L’Ukraine au cœur d’un bras de fer entre Moscou et Washington et où l’Otan est en jeu
Depuis le printemps 2021, la Russie masse des forces aux frontières de l’Ukraine (1). Si une phase d’apaisement a suivi le premier déploiement, une telle évolution ne semble pas se profiler pour le second qui, en cours depuis la fin 2021, en diffère en raison de nombreux sujets qui sont autant de points d’achoppement avec le Kremlin (2). En effet, Moscou appuie ses exigences par des menaces d’invasion de l’Ukraine. Si la Russie laisse planer le doute sur leur ampleur éventuelle, ces pressions rappellent le scénario géorgien (3) et visent à obtenir la satisfaction de revendications fortes parmi lesquelles le retrait de certains territoires des forces de l’Otan et l’engagement que l’Ukraine n’adhérera jamais à l’alliance (4).
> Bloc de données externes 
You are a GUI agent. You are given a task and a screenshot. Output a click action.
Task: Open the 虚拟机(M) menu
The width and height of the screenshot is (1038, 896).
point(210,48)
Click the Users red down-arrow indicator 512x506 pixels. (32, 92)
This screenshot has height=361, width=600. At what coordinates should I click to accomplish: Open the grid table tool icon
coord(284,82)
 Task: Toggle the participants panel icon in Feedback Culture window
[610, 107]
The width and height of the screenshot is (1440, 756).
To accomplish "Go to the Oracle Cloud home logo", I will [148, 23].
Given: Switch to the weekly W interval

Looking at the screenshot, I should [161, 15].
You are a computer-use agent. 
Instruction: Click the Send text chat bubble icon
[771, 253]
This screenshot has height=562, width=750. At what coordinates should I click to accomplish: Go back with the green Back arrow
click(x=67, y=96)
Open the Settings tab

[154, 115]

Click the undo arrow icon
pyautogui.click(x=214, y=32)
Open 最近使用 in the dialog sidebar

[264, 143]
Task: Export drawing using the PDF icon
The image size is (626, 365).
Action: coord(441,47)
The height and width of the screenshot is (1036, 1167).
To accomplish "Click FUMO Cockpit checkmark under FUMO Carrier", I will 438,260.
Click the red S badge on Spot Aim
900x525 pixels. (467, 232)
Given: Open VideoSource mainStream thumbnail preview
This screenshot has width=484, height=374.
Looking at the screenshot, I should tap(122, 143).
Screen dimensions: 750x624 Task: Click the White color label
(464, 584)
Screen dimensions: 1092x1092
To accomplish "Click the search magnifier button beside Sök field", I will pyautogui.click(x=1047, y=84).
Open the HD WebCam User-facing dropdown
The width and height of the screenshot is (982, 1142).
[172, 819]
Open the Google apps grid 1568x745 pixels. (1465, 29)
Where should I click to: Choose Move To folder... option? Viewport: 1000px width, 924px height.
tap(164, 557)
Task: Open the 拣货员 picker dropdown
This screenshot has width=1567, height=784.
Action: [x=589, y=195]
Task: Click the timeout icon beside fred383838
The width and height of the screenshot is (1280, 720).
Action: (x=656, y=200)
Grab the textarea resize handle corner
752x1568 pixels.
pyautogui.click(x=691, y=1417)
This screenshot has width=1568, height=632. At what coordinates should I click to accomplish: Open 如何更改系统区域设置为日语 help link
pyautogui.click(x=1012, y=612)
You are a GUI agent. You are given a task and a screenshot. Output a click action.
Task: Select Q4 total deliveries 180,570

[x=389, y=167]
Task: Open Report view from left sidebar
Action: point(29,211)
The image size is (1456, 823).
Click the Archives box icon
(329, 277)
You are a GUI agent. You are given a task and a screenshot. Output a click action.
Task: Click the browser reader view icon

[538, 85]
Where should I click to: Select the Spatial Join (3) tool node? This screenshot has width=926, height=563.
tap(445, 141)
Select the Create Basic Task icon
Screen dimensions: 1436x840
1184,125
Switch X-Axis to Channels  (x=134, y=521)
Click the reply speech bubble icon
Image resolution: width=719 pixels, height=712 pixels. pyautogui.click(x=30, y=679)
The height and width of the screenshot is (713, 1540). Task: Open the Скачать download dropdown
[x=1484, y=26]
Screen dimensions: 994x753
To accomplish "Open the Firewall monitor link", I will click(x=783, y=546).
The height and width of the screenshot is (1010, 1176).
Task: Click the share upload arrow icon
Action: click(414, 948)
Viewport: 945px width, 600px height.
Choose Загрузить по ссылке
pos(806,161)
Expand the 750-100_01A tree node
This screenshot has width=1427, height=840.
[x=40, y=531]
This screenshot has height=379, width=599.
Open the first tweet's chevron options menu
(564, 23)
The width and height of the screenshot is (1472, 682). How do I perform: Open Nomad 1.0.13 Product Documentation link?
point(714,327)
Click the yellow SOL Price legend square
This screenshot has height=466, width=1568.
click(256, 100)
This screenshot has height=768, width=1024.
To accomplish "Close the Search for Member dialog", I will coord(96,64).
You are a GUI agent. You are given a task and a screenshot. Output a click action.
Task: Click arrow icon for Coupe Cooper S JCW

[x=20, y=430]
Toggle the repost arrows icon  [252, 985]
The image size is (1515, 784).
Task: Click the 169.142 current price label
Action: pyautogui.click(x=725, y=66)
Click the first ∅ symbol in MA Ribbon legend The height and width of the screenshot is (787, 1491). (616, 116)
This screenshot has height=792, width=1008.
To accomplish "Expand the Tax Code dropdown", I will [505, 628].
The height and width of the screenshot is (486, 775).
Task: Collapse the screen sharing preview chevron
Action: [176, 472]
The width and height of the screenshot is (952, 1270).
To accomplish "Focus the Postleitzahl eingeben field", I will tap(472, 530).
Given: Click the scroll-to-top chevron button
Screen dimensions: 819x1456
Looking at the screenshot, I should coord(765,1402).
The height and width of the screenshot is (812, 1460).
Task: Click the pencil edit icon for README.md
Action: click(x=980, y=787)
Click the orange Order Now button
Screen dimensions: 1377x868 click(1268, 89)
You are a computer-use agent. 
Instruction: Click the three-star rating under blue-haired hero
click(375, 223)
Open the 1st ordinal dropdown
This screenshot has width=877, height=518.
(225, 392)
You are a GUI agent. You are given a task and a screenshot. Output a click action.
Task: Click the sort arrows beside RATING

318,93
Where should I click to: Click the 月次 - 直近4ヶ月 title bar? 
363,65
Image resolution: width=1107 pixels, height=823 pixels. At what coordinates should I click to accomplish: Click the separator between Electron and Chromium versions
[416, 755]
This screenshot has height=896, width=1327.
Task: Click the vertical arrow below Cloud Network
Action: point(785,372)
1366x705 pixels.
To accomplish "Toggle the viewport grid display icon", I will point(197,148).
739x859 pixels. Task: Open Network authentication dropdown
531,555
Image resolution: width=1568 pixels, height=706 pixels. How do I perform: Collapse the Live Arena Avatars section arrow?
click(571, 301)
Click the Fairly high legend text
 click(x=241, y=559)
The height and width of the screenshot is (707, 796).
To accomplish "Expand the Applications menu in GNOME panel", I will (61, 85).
C’est dans ce contexte tendu que, à la demande de Moscou, une semaine de négociations s’engage à Genève entre les États-Unis et la Russie. Cette séquence inclut le « Dialogue de stabilité stratégique » (SSD), groupe de travail américano-russe créé l’année dernière pour contrôler les armes (5), qui s’est déjà réuni en juillet et septembre 2021, à l’issue de la réunion entre les présidents Joe Biden et Vladimir Poutine de juin 2021. En outre, la commission Otan-Ukraine s’est réunie le 10 janvier et le Conseil Otan-Russie tiendra une session le mercredi 12 janvier 2022 à Bruxelles (6), étant entendu que nombre des demandes russes concernent précisément l’alliance. Enfin, cette séquence sera poursuivie le 13 janvier par une réunion du Conseil permanent de l’Organisation pour la sécurité et la coopération en Europe (OSCE).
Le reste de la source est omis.